Poco después va Jim y dice:

—Pero, oye, Huck, ¿a quién mataron en la cabaña si no fue a ti?

Entonces le conté toda la historia y me dijo que había sido muy astuto. Dijo que Tom Sawyer no podía inventarse un plan mejor que el mío. Después voy yo y digo:

—Y, ¿cómo es que estás tú aquí, Jim, cómo has llegado? Pareció ponerse nervioso y no dijo nada durante un minuto. Después va y dice:

—A lo mejor más vale que no te lo cuente.

—¿Por qué, Jim?

—Bueno, hay motivos. Pero tú no te chivarías si te lo contara, ¿verdad, Huck?

—Por éstas que no, Jim.

—Bueno, te creo, Huck. Me… me he escapado.

—¡Jim!

—Pero acuérdate que dijiste que no lo dirías… sabes que dijiste que no lo dirías, Huck.

—Bueno, es verdad. Dije que no y lo mantengo. De verdad de la buena. La gente me llamará maldito abolicionista y me despreciará por no decir nada, pero no me importa. No voy a acusarte y de todos modos nunca voy a volver allí. Así que ahora cuéntamelo todo.

—Bueno, mira, pasó así. La moza vieja, o sea, la señorita Watson, se pasa el tiempo metiéndose conmigo y me trata muy mal, pero siempre dijo que no me vendería en Orleans. Pero he visto que había un tratante de negros que pasaba mucho tiempo por casa y empecé a ponerme nervioso. Bueno, una noche me acerco a la puerta muy tarde y la puerta no estaba cerrada del todo y oigo a la moza vieja que dice a la viuda que me va a vender en Orleans, aunque no quería, pero que me podía sacar ochocientos dólares, y era tanto dinero que no podía resistirse. La viuda trató de hacer que prometiese que no, pero yo no esperé a oír el resto. Te aseguro que me marché a toda velocidad.

»Me largué zumbando cuesta abajo, con la esperanza de robar un bote en la orilla, en alguna parte por arriba del pueblo, pero todavía había gente despierta, así que me escondí en el taller viejo del tonelero que está medio derrumbado en la orilla, a esperar que se fueran todos. Bueno, allí me pasé la noche. Siempre había alguien. Hacia las seis de la mañana empezaron a pasar botes, y hacia las ocho o las nueve todos los botes que pasaban contaban que tu papá había venido al pueblo a decir que te habían matado. Estos últimos botes estaban llenos de señoras y de caballeros que iban a ver el sitio. A veces amarraban a la orilla para descansar antes de empezar el cruce, y me enteré de tu muerte por lo que decían. Sentí mucho que te hubieran matado, Huck, pero ahora ya no.

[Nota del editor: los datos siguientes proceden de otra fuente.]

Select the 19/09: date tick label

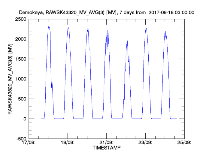tap(68, 143)
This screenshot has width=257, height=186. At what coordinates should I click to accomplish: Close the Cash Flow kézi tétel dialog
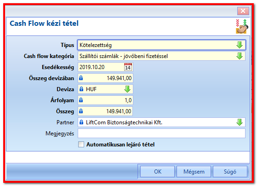(x=243, y=11)
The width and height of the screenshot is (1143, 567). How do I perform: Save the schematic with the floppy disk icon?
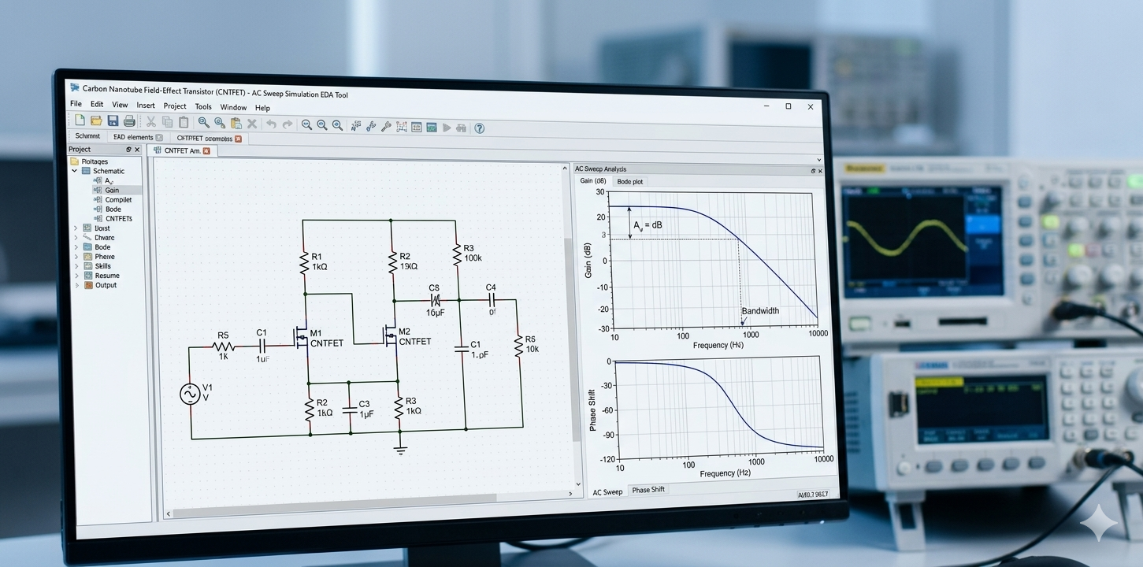click(x=113, y=121)
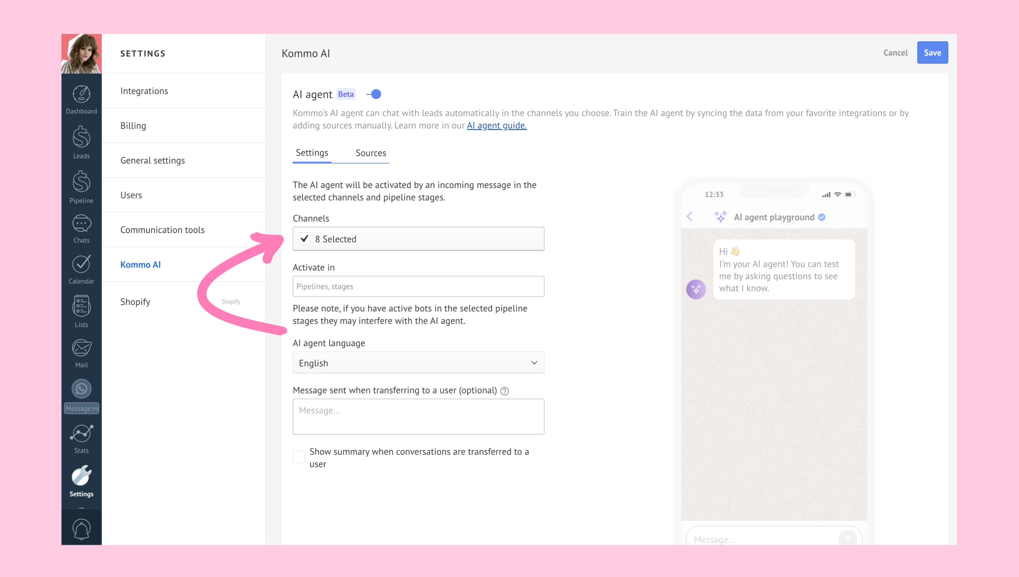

»Me quedé allí escondido todo el día, debajo de las virutas y el serrín. Tenía hambre, pero no miedo, porque sabía que la moza vieja y la viuda iban a ir al sermón del campamento poco después del desayuno y faltarían todo el día, y ellas sabían que yo salía con el ganado al amanecer, así que no esperarían verme por la casa y no me echarían de menos hasta después de la oscurecida. Los otros criados tampoco, porque se iban a ir de fiesta en cuanto las viejas no estuvieran en casa.